Q&A: Fernando Reimers, Ed.M.’84, Ed.D.’88

Fernando Reimers

Ask anyone at the Ed School this question, “How have our students, and HGSE overall, made an impact on the field of education around the world?” and unanimously, everyone would say to contact one certain faculty member: Professor Fernando Reimers. For more than 25 years, Reimers, a transplant from Venezuela who first came to Harvard as a student himself, directed the school’s former International Education Policy (IEP) Program and now serves as faculty chair of the Global, International, and Comparative Education concentration. He’s advised dozens of doctoral students writing dissertations ranging from a study of Syrian refugees to the evaluation of private schools for the poor in Kenya. He’s published more than 50 books about global education, and he regularly hosts international visitors when they come to the school. When it comes to listing the countries and international development agencies he’s advised over the years, it’s probably easier to list the ones he hasn’t worked with. 

This past spring, Reimers spoke to Ed. about how he became the school’s international guru, how our students and alums are having an impact around the world, and the common thread that connects those who work in the field globally. 

How did you end up as the director of IEP? 
I graduated in 1988 from HGSE, and I immediately got hired by the Harvard Institute for International Development. I worked with them for about a decade. Towards the end of my tenure, I took a leave of absence to go to the World Bank. When I came back in 1997, then-Dean Jerry Murphy tells me, “Fernando, we realize there is a big opportunity to do something international.” The Ed School had an international program, but it was more like a concentration. I said, why don’t you build a full program? And that’s when we built the International Education Policy Program [a precursor to today’s Global, International, and Comparative Education concentration]. And the way we went about building that program is we basically interviewed a lot of people who work in international development agencies, and we said, what kind of skills should someone who knows about education have? What would be valuable to you in your work in the field?

Based on that, what did you think graduates would end up doing out in the world?  
Initially I thought all of our alums were going to go and work in ministries of education and help them make good planning and policy decisions. And undoubtedly some of them do that. A number of graduates have been deputy ministers and ministers of states or provinces. Others work for international development agencies like UNESCO, UNICEF, the UN High Commission for Refugees, USAID, and The World Bank. But it turns out they are doing so many different things, and it’s all education. I had not imagined that some of them were going to create universities. Others built K–12 schools. I have former students who are now involved in running chains of schools around the world. That’s not something I had imagined they were going to do, but the world has changed relative to 1998. 

"Initially I thought all of our alums were going to go and work in ministries of education and help them make good planning and policy decisions."

Can you give us some specific examples of the different ways alums are working in the field?  
There are so many. I had a former student who worked in international development upon graduation in Pakistan, and then wanted to teach. She taught history for six years at a school in the United States before returning to work in international development with RTI International, a nonprofit research institute. 

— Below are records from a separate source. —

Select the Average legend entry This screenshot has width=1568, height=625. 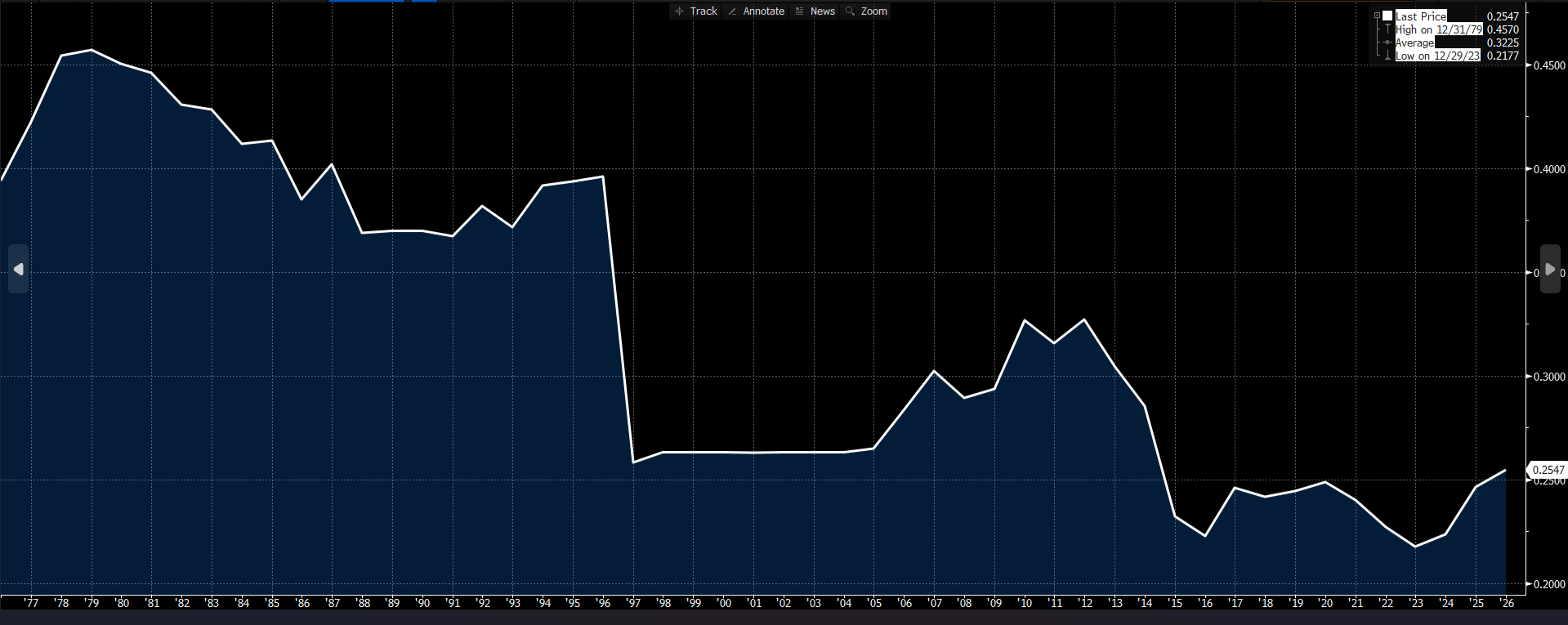(1414, 42)
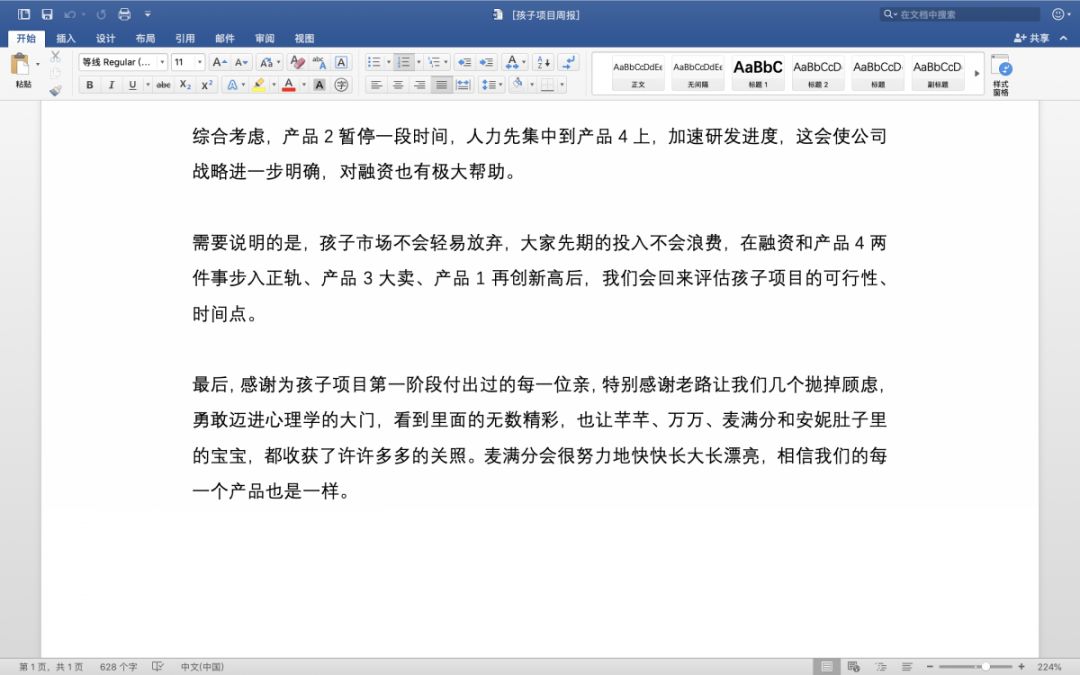This screenshot has height=675, width=1080.
Task: Click the word count 628 个字 indicator
Action: click(x=118, y=664)
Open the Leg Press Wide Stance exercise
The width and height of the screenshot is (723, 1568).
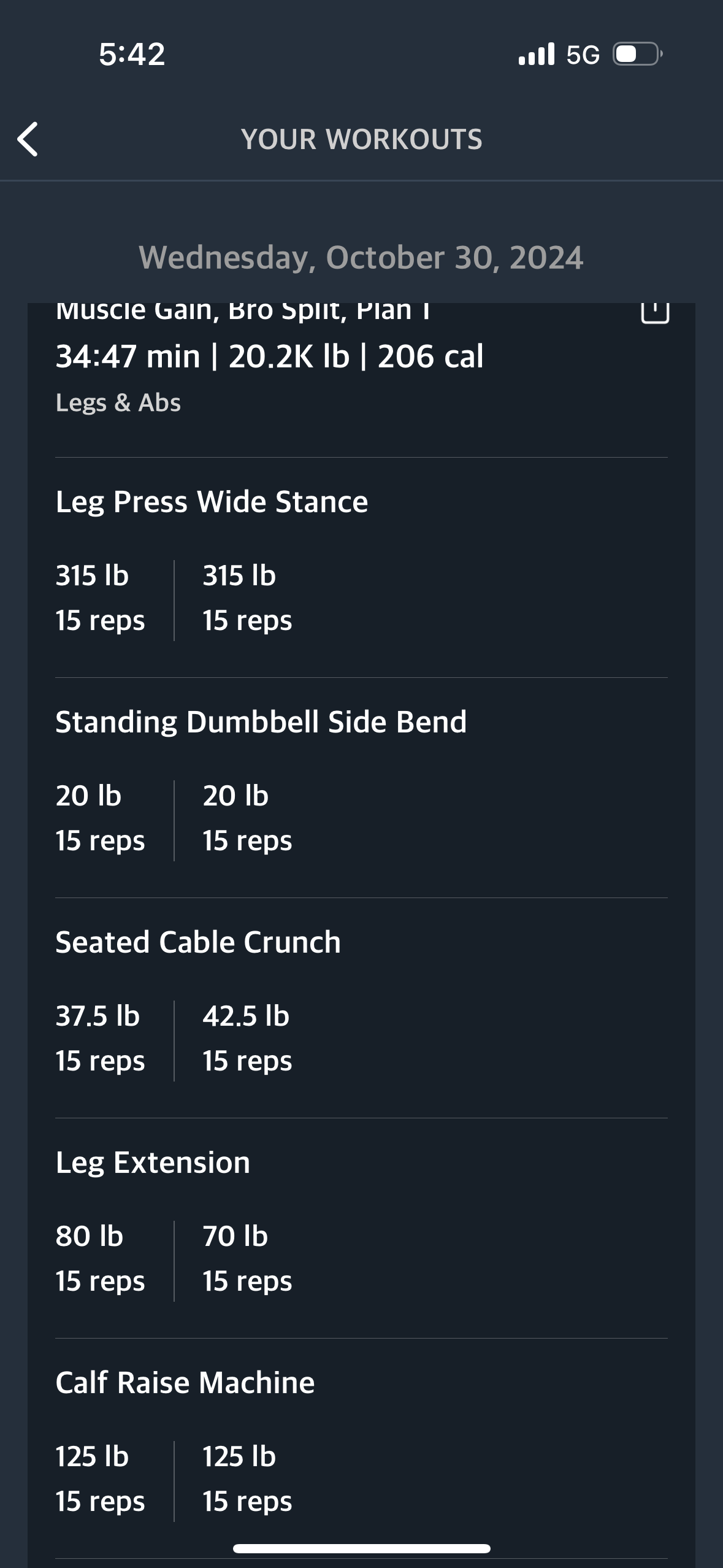[212, 502]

Another former student came to us from Brazil with little direct experience in education. She wasn’t sure what she wanted to do but knew she didn’t want to work in government. I connected her with a donor at a university in Brazil. She managed to get the donor to fund her for three months to travel around the country and find out what she could do that would have an impact. She concluded that for low-income Brazilians, learning to speak English was very important. In Brazil, if you can speak English, you have chances you wouldn’t otherwise have. And so she created a company and hired 30 people, half were computer programmers and half knew something about curriculum. The company delivered courses in English at a cost of $20 a month. She was wildly successful. At one point, she was training 50,000 students a month. Pearson eventually bought her company, and she became their head of innovation. 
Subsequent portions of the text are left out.